Ultra-Orthodoxe kämen in der Auflistung überhaupt nicht vor, weil dort die gefragten Fächer wie Mathe und Naturwissenschaften zum Teil gar nicht unterrichtet würden. Das Niveau in arabischen Schulen sieht Ben-David unterhalb der Entwicklungsländer.

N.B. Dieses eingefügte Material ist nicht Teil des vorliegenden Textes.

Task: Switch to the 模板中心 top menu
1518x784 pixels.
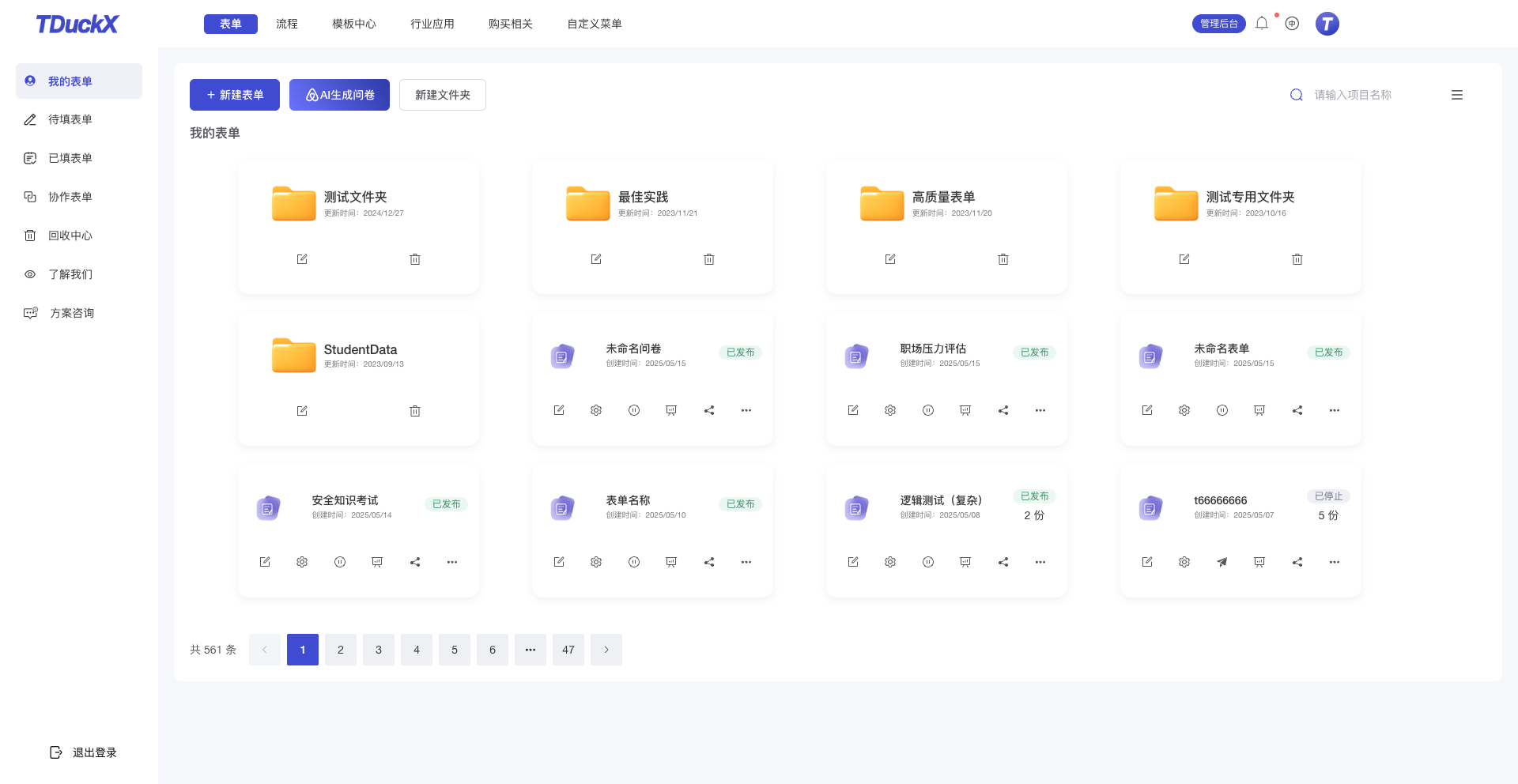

Der Wissenschaftler der Universität Tel Aviv fordert daher eine Bildungsreform. Andernfalls könne Israel in Zukunft nicht mit anderen Ländern mithalten. „Wir stehen vor einer nationalen Sicherheitskatastrophe.“ (df)
2 Antworten
Verstehe ich das richtig, dass die ultra-orthodoxen Kinder nicht in Mathematik und in keinen naturwissenschaftlichen Fächern unterrichtet werden? Das Einmaleins ist doch eine Grundlage und Basiswissen für das ganze Leben! Aber wieviele Kinder sie in die Welt setzen, wissen sie schon? Werden diese Kinder nicht irgendwann Probleme bekommen? Ich meine, warum verwehrt man seinen Kindern Wissen zu vermitteln? Und trotzdem sind die Juden so ein unglaublich kluges Volk. Entschuldigung, ich will niemandem zu nahe treten, ich bin sicher nicht so gut darin informiert. Ich würde dem israelischen Volk Schulen wünschen, in denen eine Kombination aus religiösen und säkularen Inhalten gelehrt wird.
Beunruhigend, um es ganz zurückhaltend zu formulieren.